É possível afirmarmos que a figura do labirinto antecede a invenção da razão por filósofos como Platão e Aristóteles na Grécia do século IV a.C. A narrativa mítica de Teseu descrevia o labirinto em Creta, onde o herói contou com a ajuda da amada Ariadne, para demarcar a trajetória do labirinto com fios de novelo de lã, e não ser surpreendido pelo monstro Minotauro.

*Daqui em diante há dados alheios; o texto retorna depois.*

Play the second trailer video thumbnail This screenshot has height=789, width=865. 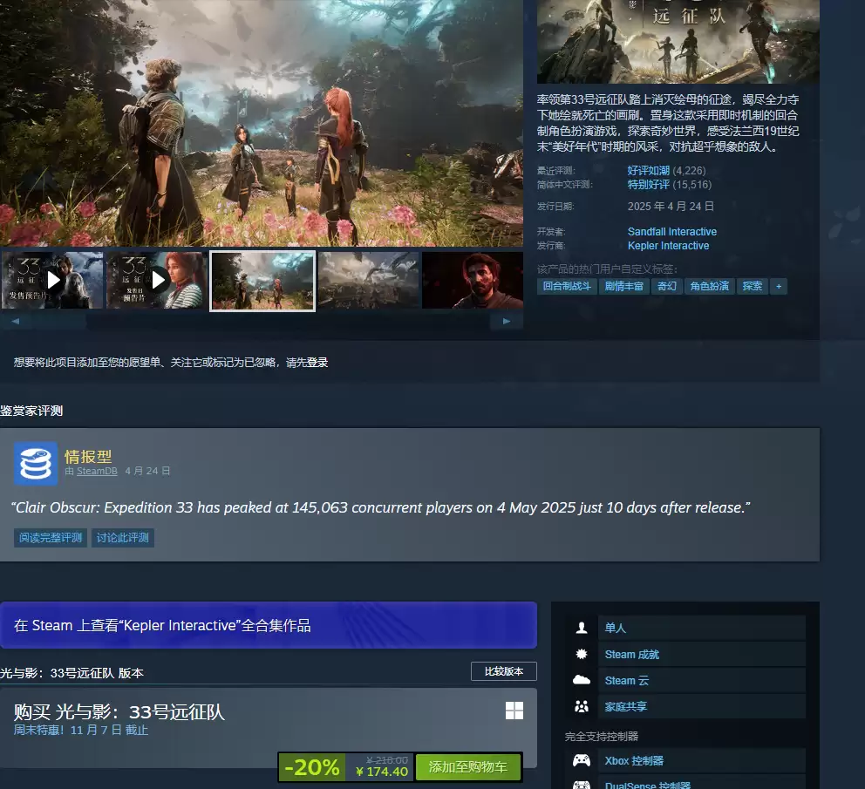pyautogui.click(x=158, y=280)
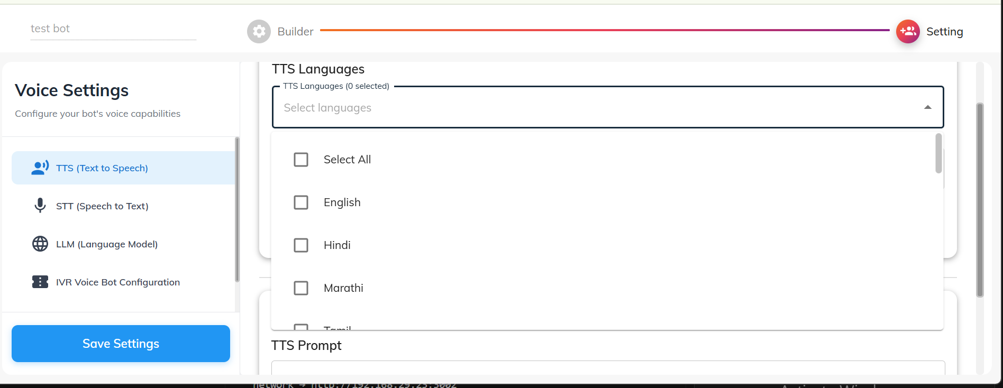The width and height of the screenshot is (1003, 388).
Task: Go to the Builder step
Action: click(295, 32)
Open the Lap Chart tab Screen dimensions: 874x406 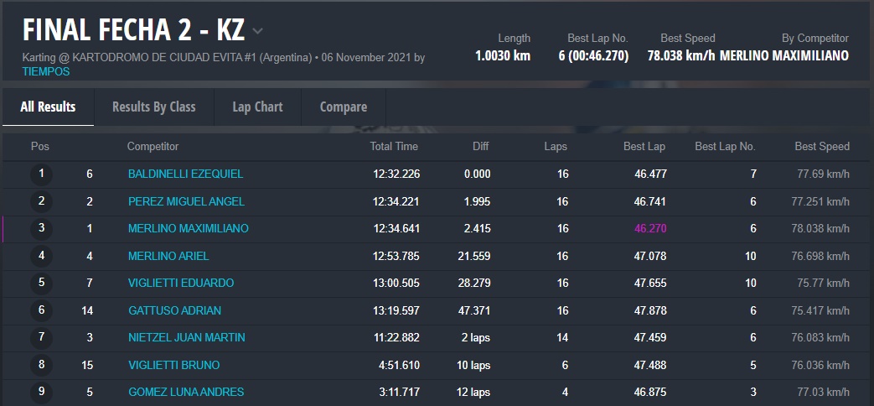257,107
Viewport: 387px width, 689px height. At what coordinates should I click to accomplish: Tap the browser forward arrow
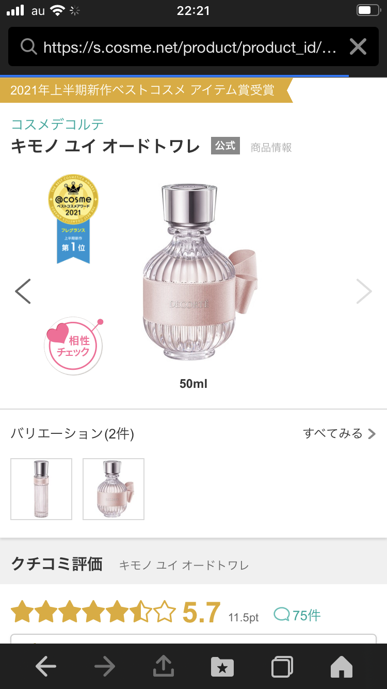[105, 667]
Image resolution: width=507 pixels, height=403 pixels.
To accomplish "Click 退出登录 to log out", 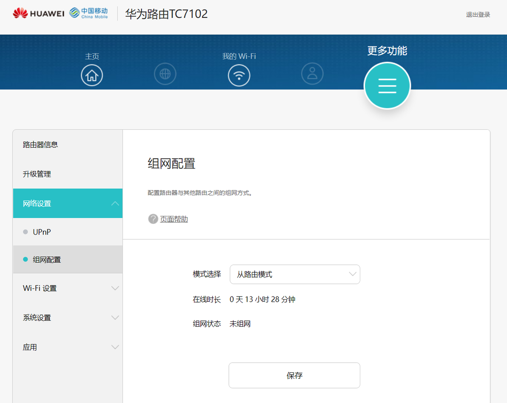I will click(478, 14).
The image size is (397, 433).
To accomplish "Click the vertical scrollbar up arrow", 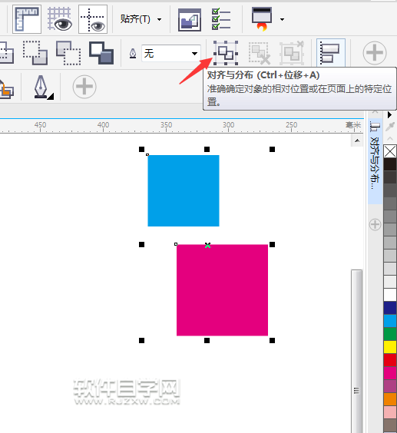I will pyautogui.click(x=357, y=140).
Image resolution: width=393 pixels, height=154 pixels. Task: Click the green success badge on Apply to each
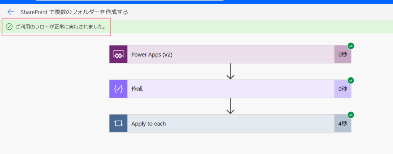(x=351, y=115)
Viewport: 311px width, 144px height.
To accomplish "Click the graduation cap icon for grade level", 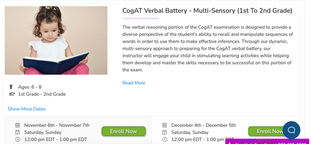I will pos(12,94).
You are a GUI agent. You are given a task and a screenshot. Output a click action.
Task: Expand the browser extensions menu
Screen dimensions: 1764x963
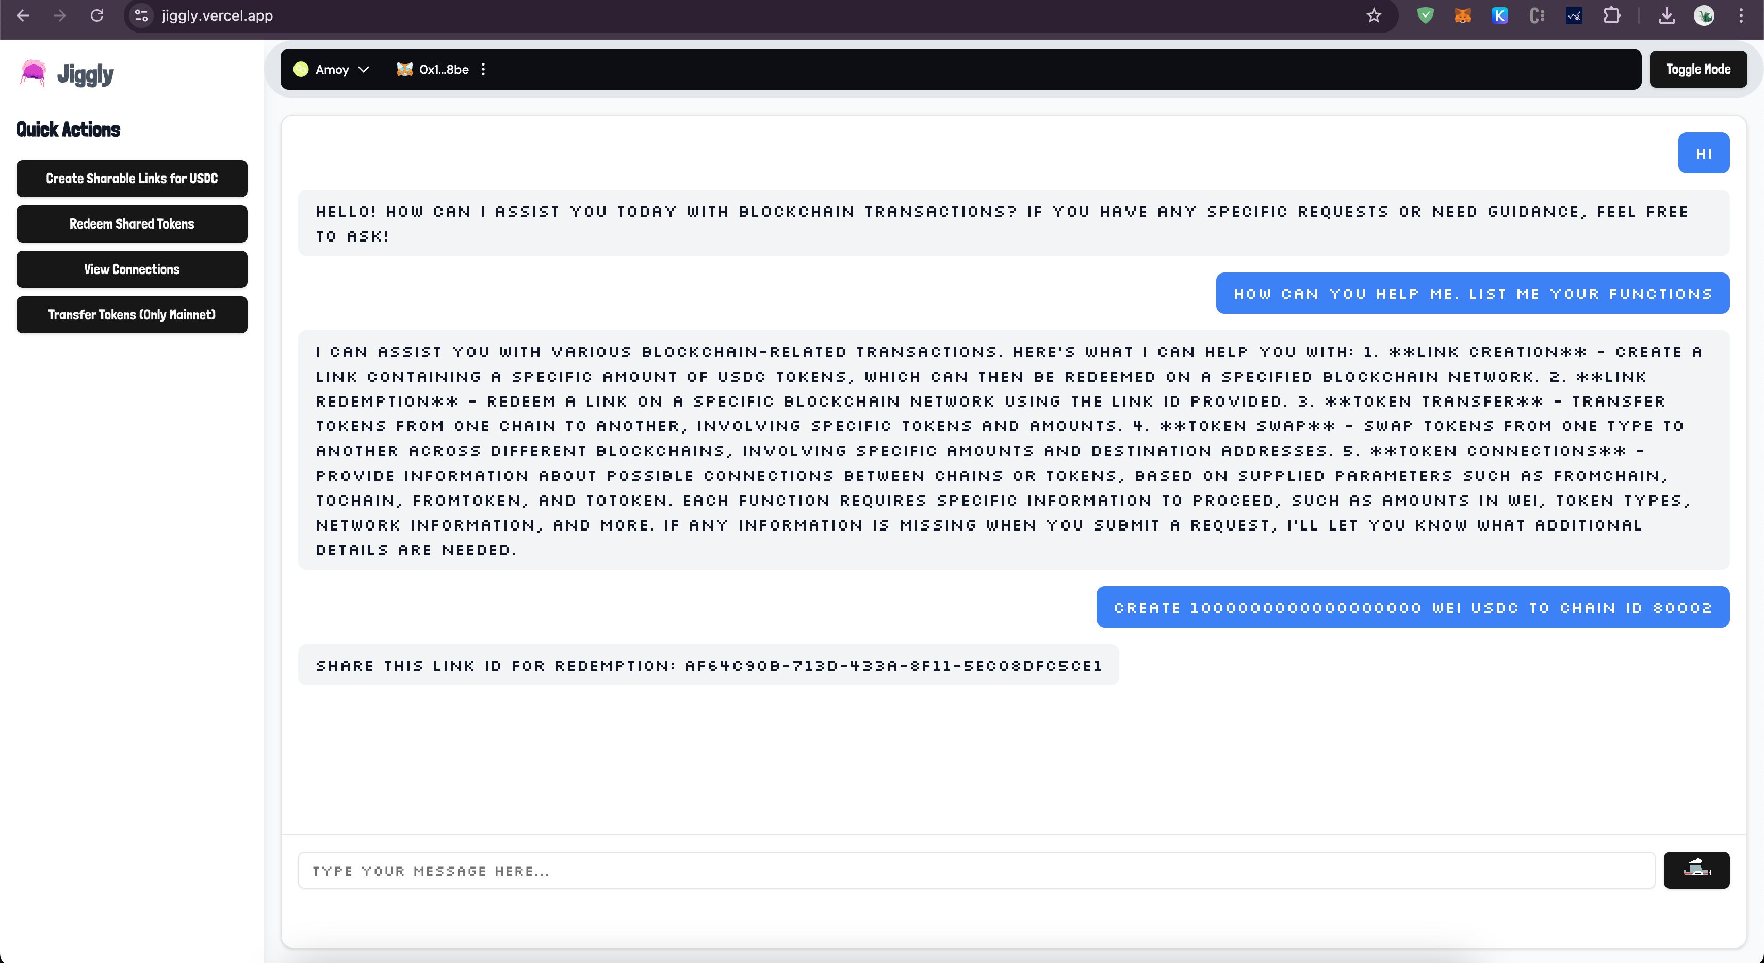click(x=1613, y=16)
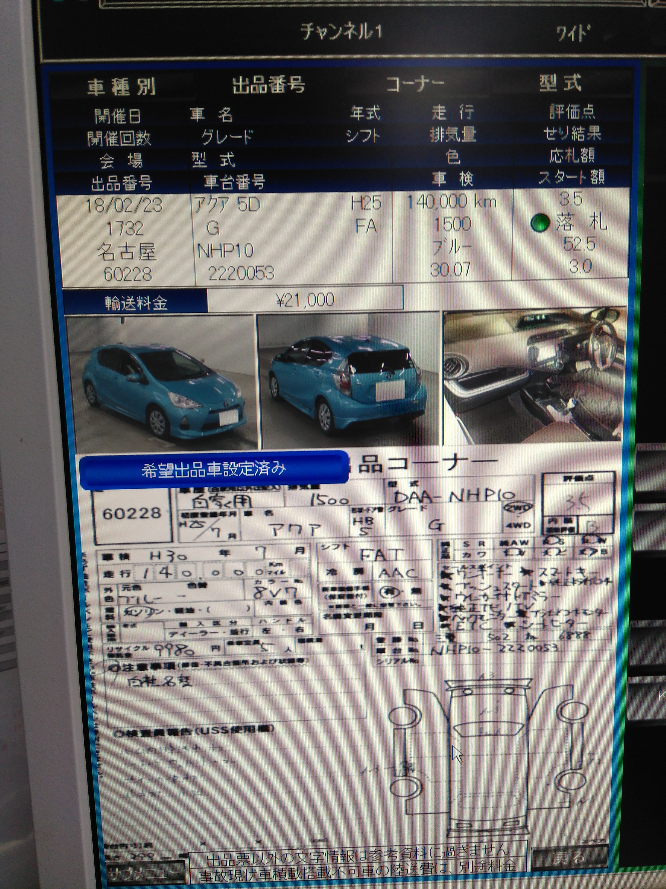Click the 輸送料金 label
Viewport: 666px width, 889px height.
coord(136,303)
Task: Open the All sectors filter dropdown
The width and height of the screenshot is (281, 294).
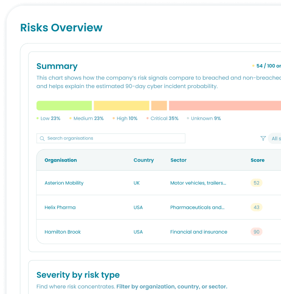Action: [274, 139]
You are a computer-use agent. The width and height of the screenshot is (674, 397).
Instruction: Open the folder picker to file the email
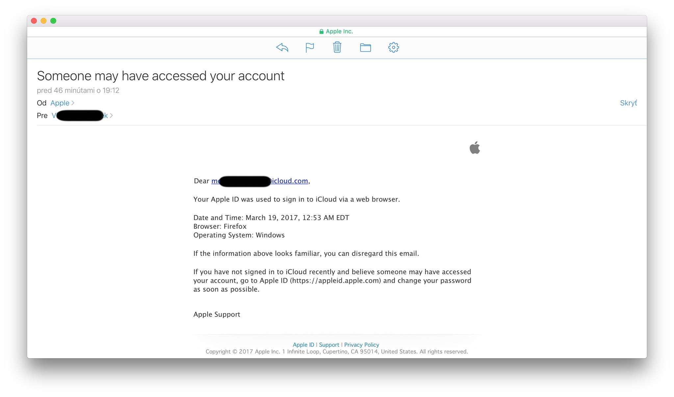tap(365, 47)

No entanto a figura arquitetônica engenhosa do labirinto talvez representasse o prelúdio da razão humana, figura à qual os escritores argentinos Ernesto Sabato e Júlio Cortázar, recorreram em diversas ocasiões em suas obras literárias. Para o sul-americano a engenhosidade européia ainda parece ser um enigma.

Tal qual a capa do L’Équipe, os defensores da equipe francesa de Deschamps serão as paredes sinuosas do labirinto. Lionel Messi porém estará sozinho. Não terá um novelo, nem Ariadne, mas talvez ele supere os Minotauros bleus, caso tenha a posse de bola…

França x Argentina jogam às 11 horas com transmissão ao vivo no Brasil de Globo, Sportv e Foxsports.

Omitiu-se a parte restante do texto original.